[Dataset entries]
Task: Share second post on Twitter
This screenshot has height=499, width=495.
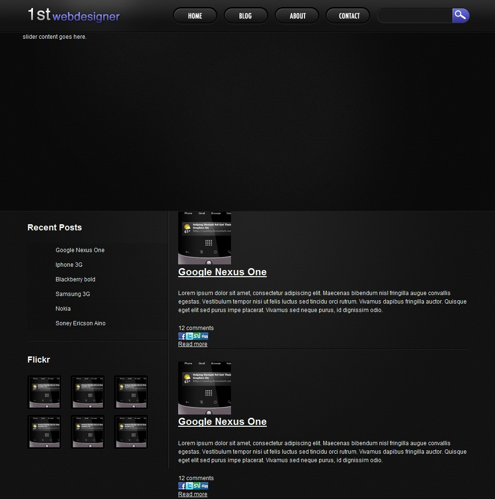Action: click(190, 486)
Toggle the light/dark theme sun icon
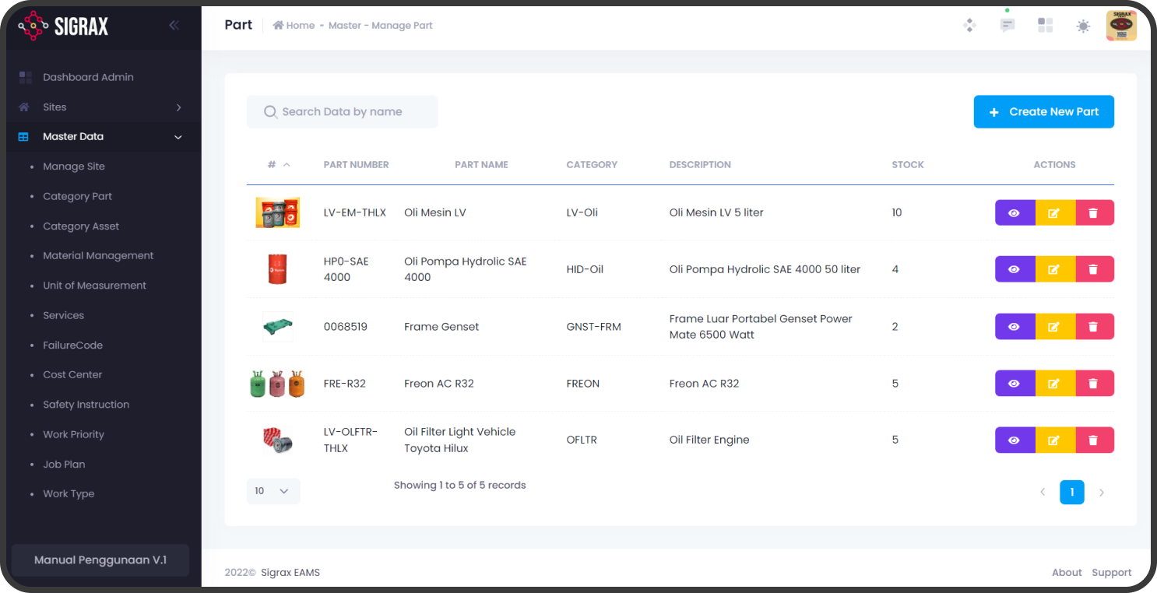1157x593 pixels. click(1083, 26)
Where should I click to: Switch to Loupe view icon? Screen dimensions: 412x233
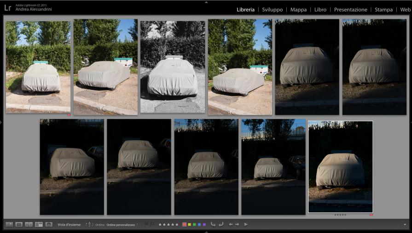(x=19, y=224)
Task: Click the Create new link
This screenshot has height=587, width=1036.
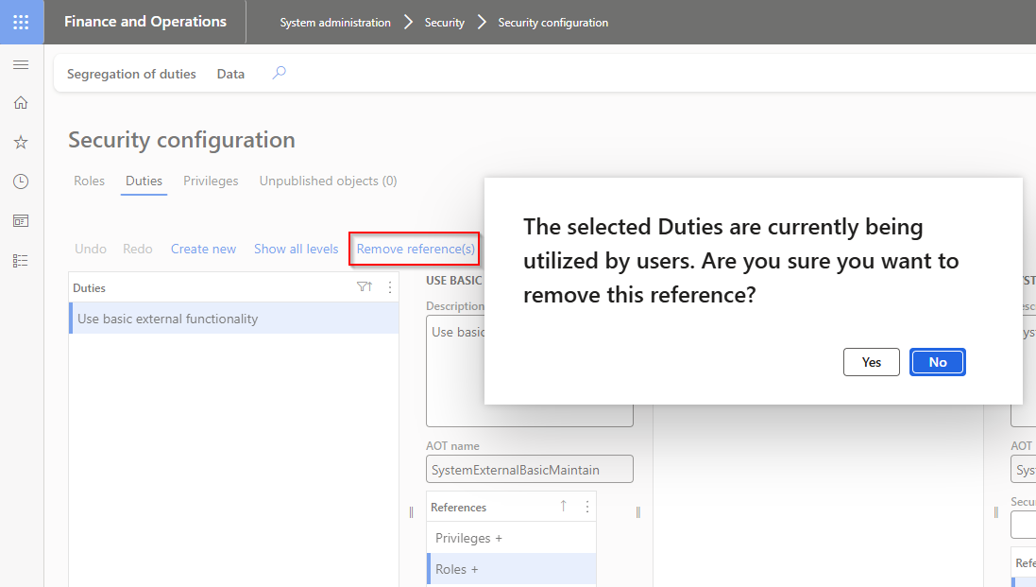Action: [x=203, y=249]
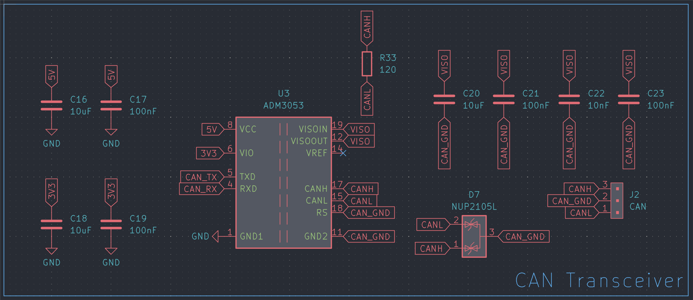Image resolution: width=693 pixels, height=300 pixels.
Task: Click the 3V3 label at VIO pin
Action: coord(210,153)
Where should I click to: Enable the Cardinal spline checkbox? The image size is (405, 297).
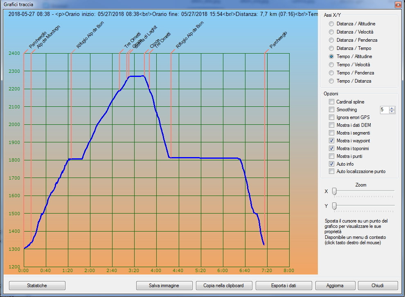point(331,102)
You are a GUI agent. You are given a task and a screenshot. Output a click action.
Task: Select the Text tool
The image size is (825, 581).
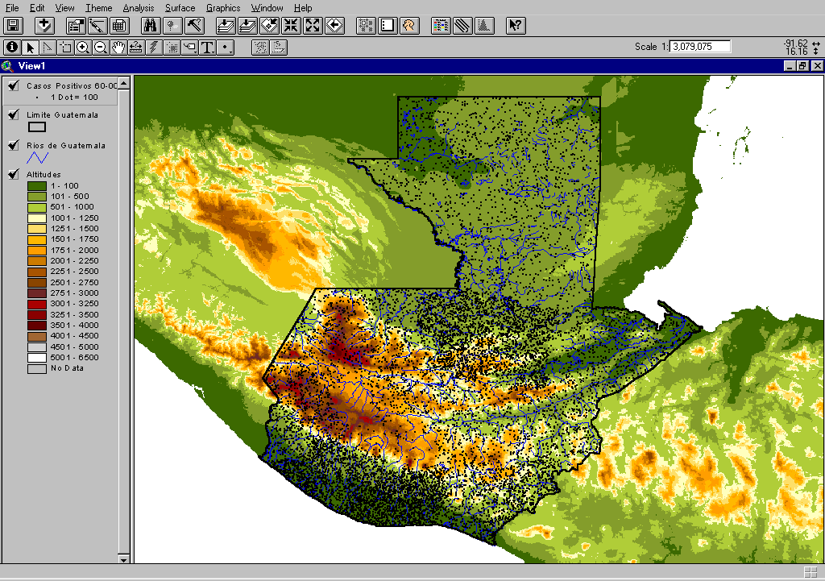pyautogui.click(x=208, y=48)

WORK INSTRUCTION — I would like you to retype exactly the lines running from the one containing "Task: Click the Create new link" to the last line of the entries, both included, leaving all pictures out.

RESPONSE TO THIS EXERCISE —
Task: Click the Create new link
This screenshot has height=587, width=1036.
Action: [x=203, y=249]
Image resolution: width=693 pixels, height=300 pixels.
Task: Click the 3V3 label at VIO pin
Action: coord(210,153)
Where should I click to: Enable the Cardinal spline checkbox? The image size is (405, 297).
point(331,102)
You are a GUI agent. You are given a task and a screenshot. Output a click action.
Task: Select the Text tool
The image size is (825, 581).
pyautogui.click(x=208, y=48)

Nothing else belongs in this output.